Some studies do concede that typical middle and upper class children do not need sealants as they once did; however, these same studies feel that low-income children in areas that have poor availability to dental care need sealants much more. Even in these cases, I feel that placing sealants on every low-income child is not in their best interest. Almost all studies agree that the key to the success of sealants lies in their need for constant upkeep and monitoring. But it is precisely the children in low-income communities that are the least likely to have their sealants properly monitored and that causes me pause. If a sealant is placed on a tooth and that sealant leaks, the ensuing cavity might be detected very late or not at all. One might argue that the child would have gotten the cavity anyways, but it happened later in life than it would have otherwise. I argue that if the sealant leaked and the child did develop a cavity, that cavity would likely develop faster and with less chance of being detected. After all, this specific population is under-served and their sealants are not regularly monitored. Have they been done a favor or in actuality, harmed? Perhaps these questions will be better studied over time and new ideas and conclusions will be drawn. But for the time being, assuming your child is getting checked regularly and has not been told they are at a higher risk for developing new cavities, I am against placing sealants on their teeth with one exception:
There is an alternate sealant material which I discussed at the beginning of this post called glass ionomer.
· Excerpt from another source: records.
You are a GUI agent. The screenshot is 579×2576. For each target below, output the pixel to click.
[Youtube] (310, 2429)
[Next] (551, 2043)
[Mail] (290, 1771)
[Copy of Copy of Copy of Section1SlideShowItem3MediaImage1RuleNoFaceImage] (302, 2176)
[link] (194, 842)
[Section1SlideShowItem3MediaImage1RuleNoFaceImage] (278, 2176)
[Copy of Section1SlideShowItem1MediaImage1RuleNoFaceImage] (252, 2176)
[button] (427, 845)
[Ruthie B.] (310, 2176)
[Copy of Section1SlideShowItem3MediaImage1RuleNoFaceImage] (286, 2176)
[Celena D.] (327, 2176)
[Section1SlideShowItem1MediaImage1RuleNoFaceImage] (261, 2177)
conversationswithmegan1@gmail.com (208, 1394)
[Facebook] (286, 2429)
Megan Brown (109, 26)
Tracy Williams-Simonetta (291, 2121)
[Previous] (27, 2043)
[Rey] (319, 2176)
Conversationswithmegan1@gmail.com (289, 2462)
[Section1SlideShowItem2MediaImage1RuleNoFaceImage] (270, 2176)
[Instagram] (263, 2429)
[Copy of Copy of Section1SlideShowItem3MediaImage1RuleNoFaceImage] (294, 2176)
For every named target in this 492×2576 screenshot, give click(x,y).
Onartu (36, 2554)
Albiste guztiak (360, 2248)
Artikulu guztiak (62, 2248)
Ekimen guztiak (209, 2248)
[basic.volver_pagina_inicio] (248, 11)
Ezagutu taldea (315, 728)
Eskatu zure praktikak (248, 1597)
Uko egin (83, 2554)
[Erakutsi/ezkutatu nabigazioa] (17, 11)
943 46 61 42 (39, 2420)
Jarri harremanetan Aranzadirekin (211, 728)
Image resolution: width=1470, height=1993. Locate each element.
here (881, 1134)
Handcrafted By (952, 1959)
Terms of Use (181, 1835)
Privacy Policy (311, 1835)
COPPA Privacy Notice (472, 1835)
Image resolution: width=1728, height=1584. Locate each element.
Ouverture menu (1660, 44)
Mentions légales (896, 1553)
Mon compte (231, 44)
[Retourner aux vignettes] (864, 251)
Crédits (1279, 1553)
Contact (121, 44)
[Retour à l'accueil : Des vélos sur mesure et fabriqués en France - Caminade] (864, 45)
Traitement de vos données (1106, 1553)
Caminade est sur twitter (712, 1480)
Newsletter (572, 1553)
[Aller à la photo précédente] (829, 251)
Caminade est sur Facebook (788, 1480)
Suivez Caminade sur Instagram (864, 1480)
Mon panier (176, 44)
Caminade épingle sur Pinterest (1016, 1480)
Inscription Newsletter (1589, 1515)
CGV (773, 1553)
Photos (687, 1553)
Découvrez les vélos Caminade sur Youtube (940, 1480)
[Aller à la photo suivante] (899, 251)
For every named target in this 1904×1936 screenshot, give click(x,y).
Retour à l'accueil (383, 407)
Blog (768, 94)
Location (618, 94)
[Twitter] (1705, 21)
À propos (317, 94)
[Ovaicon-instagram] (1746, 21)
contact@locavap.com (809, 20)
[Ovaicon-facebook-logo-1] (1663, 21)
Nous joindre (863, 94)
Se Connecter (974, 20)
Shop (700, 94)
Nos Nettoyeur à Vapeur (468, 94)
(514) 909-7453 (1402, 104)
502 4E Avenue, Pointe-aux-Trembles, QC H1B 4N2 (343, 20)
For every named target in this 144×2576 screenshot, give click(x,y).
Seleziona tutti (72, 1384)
It is not a CRS and does not use the typical weak flowable resin material. It contains no BPA or BPS. Unlike resin materials, it sticks better in slightly moist environments and doesn’t suffer from many of the inherent issues typical sealants have. To my knowledge, there is only one manufacturer of this type of sealant. The product is called “GC Fuji Triage“. I have yet to find any fault with using this very specific material as a sealant except that they fall out more readily than CRS. That makes it a little less ideal but I would take a less retentive sealant over one that stays in place but leaks any day! If your dentist tells you this material (GC Fuji Triage) is being used to do your children’s sealants, then I would be comfortable with that. I would continue to decline CRS in almost every other case I can think of. I would also especially encourage dental schools and other programs prodding along inexperienced people placing sealants to put away CRS materials and use glass ionomer instead.